Carbamazepine Gets Warning on Stevens-Johnson Syndrome, Toxic Epidermal NecrolysisDec 12, 2007 | Parker Waichman LLP
Carbamazepine, a Drug Used to Treat Epilepsy and Bipolar Disorder
Carbamazepine, a drug used to treat epilepsy and bipolar disorder, will now come with new warnings that Asian patients should undergo genetic testing before using the drug. According to the Food & Drug Administration (FDA), a human leukocyte antigen called HLA-B*1502 that is exclusive to people with Asian ancestry makes it more likely that carbamazepine will cause the serious skin disorders Stevens-Johnson Syndrome and toxic epidermal necrolysis.
Carbamazepine is an anticonvulsant and mood stabilizing drug, used primarily in the treatment of epilepsy and bipolar disorder. It is also used to treat other disorders, including Attention Deficit Hyperactivity Disorder and schizophrenia. It is sold under the brand names Carbatrol, Equetro and Tegretol.
According to the FDA, the HLA-B*1502 leukocyte puts carbamazepine patients at a higher risk of developing Stevens- Johnson Syndrome and toxic epidermal necrolysis.

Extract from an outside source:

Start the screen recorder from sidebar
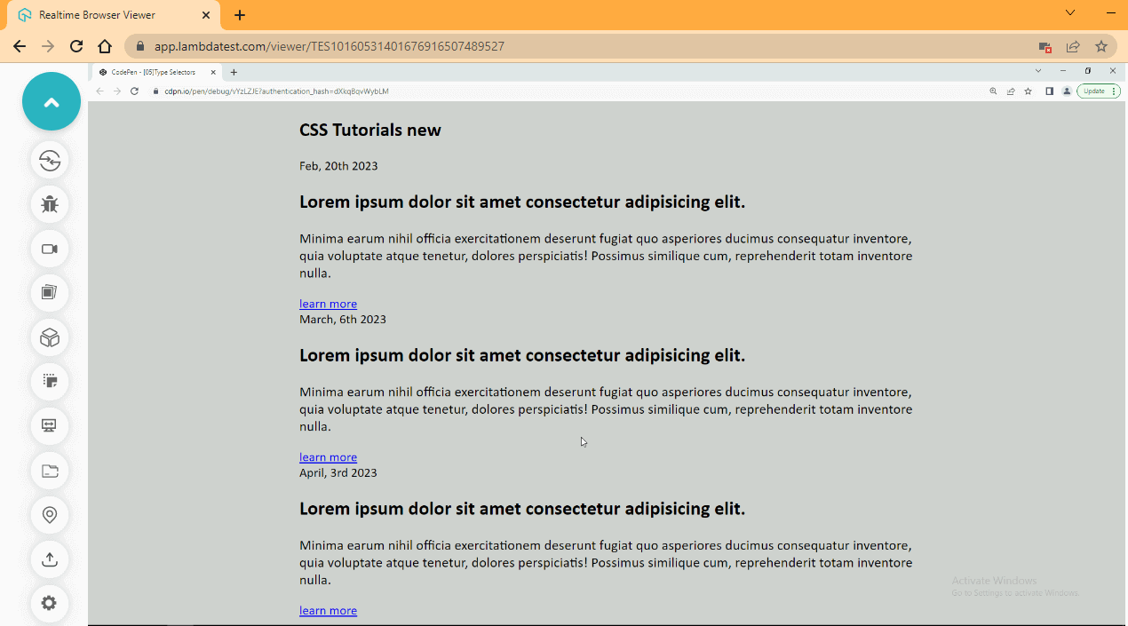 click(x=50, y=250)
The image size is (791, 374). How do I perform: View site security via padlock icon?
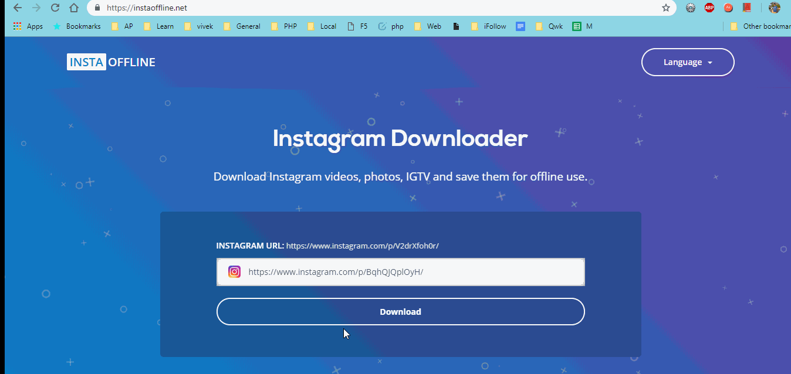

Stevens-Johnson Syndrome is a hypersensitivity complex affecting the skin and the mucous membrane. The disorder causes blistering of mucous membranes, typically in the mouth, eyes, and vagina, and patchy areas of rash. Toxic epidermal necrolysis presents with a similar blistering of mucous membranes. However, in addition to blistering, the entire epidermis peels off in sheets from large areas of the body. Both disorders can be life threatening.
The FDA Says that the HLA-B* 1502 Leukocyte Occurs in Varying Frequency in Persons of Asian Decent
The FDA says that the HLA-B* 1502 leukocyte occurs in varying frequency in persons of Asian decent. Roughly 15% or more of patients may carry the leukocyte in parts of China, Thailand, Malaysia, Indonesia, the Philippines, and Taiwan. South Asians, including Indians, appear to have intermediate prevalence of HLA-B*1502, averaging 2 to 4%, but higher in some groups. HLA-B*1502 appears to be present at a low frequency, (less than 1%) in Japan and Korea. However, as the freqiemcu of HLA-B*1502 in Asia has not been subjected to a great deal of study, the FDA says that doctors should only use these statistics as a guideline when considering the use of carbamazepine. A simple genetic blood test is the only way to determine if a patient carries this leukocyte.
The new carbamazepine warning, carried in the label’s boxed warnings section, advises physicians to have patients of Asian decent undergo the blood test. Those who test positive for HLA-B*1502 should not be prescribed carbamazepine. The warning also cautions that such patients might also be at risk from Stevens-Johnson Syndrome and toxic epidermal necrolysis from other drugs for which these disorders are a potential side effect. Tested patients who are found to be negative for HLA-B*1502 have a low risk of Stevens-Johnson Syndrome and toxic epidermal necrolysis from carbamazepine, but these disorders can still rarely occur, so healthcare professionals should watch for symptoms in these patients.
The FDA also says that 90% of Stevens-Johnson Syndrome and toxic epidermal necrolysis occurs within the first few months of treatment with carbamazepine. Thus, patients of any ethnicity or genotype (including HLA-B*1502 positive) who have been taking carbamazepine for more than a few months are at low risk of developing Stevens-Johnson Syndrome and toxic epidermal necrolysis.